--- START ---
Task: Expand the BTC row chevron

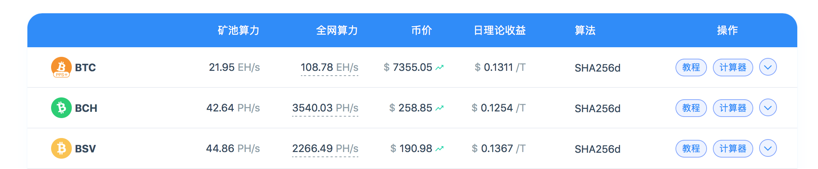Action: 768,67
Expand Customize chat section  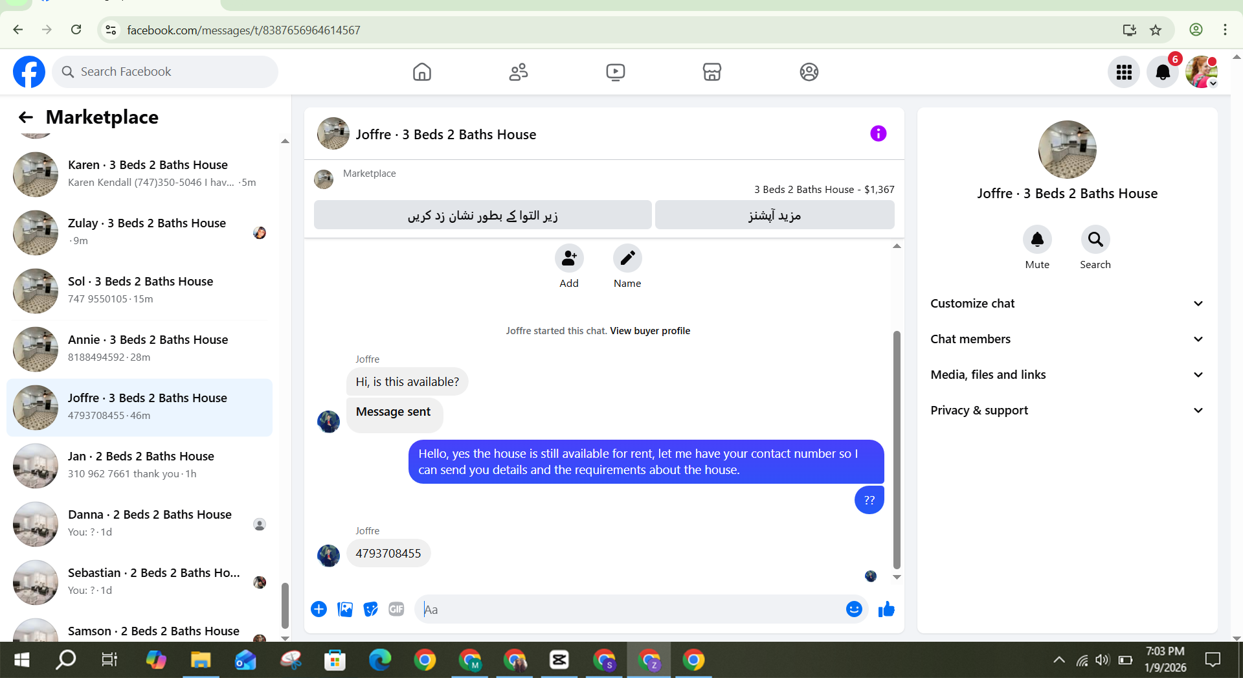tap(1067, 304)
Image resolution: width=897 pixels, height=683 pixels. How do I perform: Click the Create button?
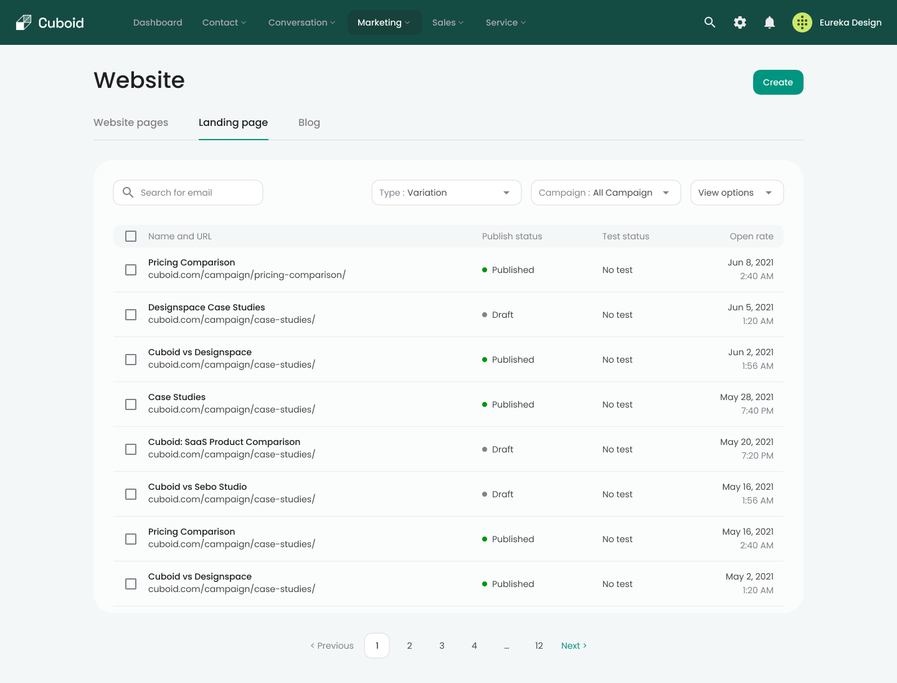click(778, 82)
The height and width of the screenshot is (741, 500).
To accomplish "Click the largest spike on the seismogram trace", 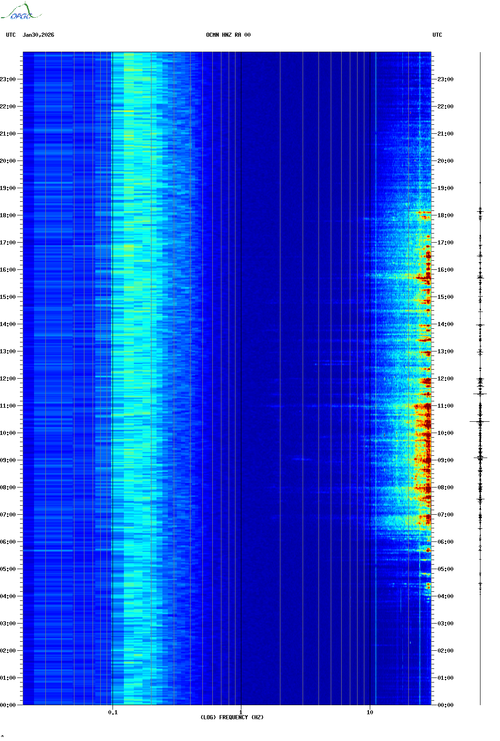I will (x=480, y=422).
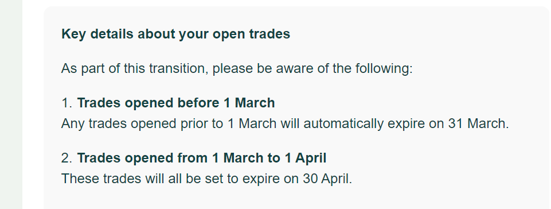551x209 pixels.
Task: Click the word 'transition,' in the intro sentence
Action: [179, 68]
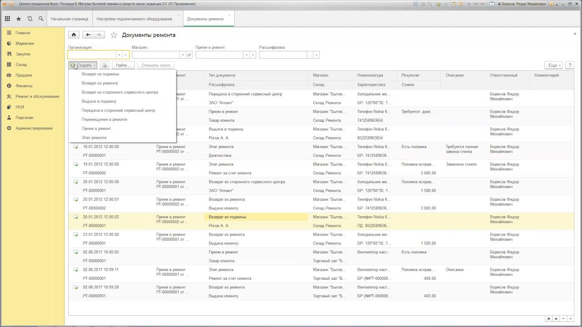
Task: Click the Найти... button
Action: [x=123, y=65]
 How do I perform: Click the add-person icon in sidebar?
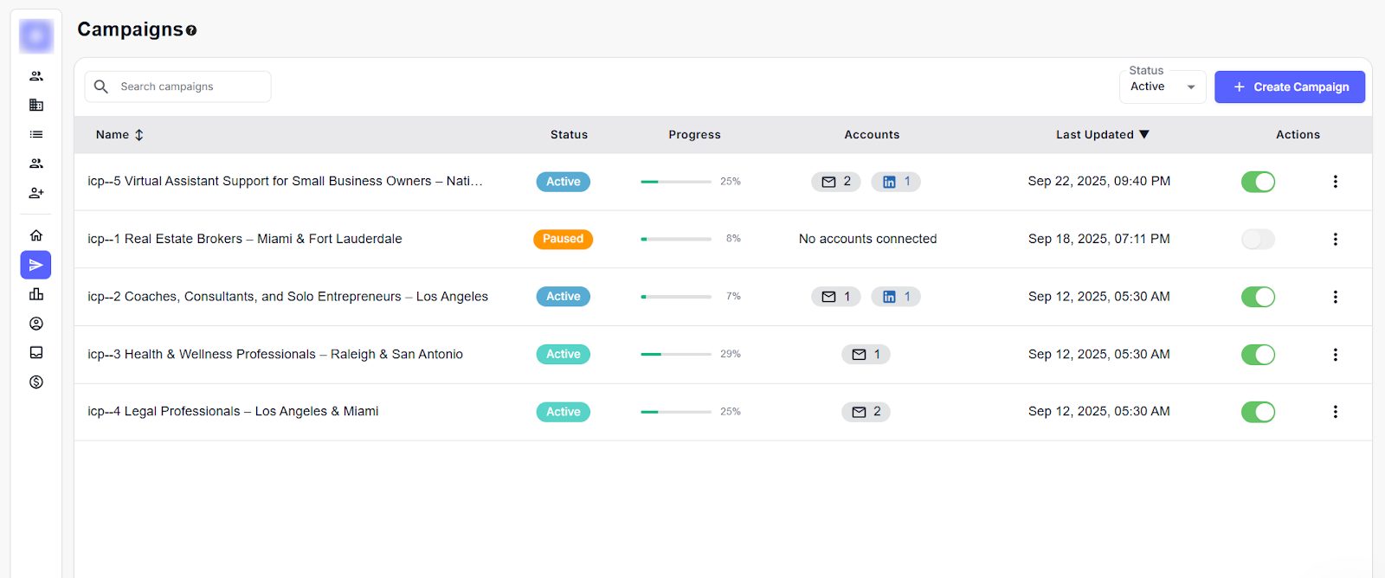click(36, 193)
--- END ---
◆ What you need to do ◆
The answer should consist only of the lines from the one with "How do I perform: Click the add-person" through the last line of the material above, copied exactly, with no pictures.

◆ Output below ◆
 How do I perform: Click the add-person icon in sidebar?
click(36, 193)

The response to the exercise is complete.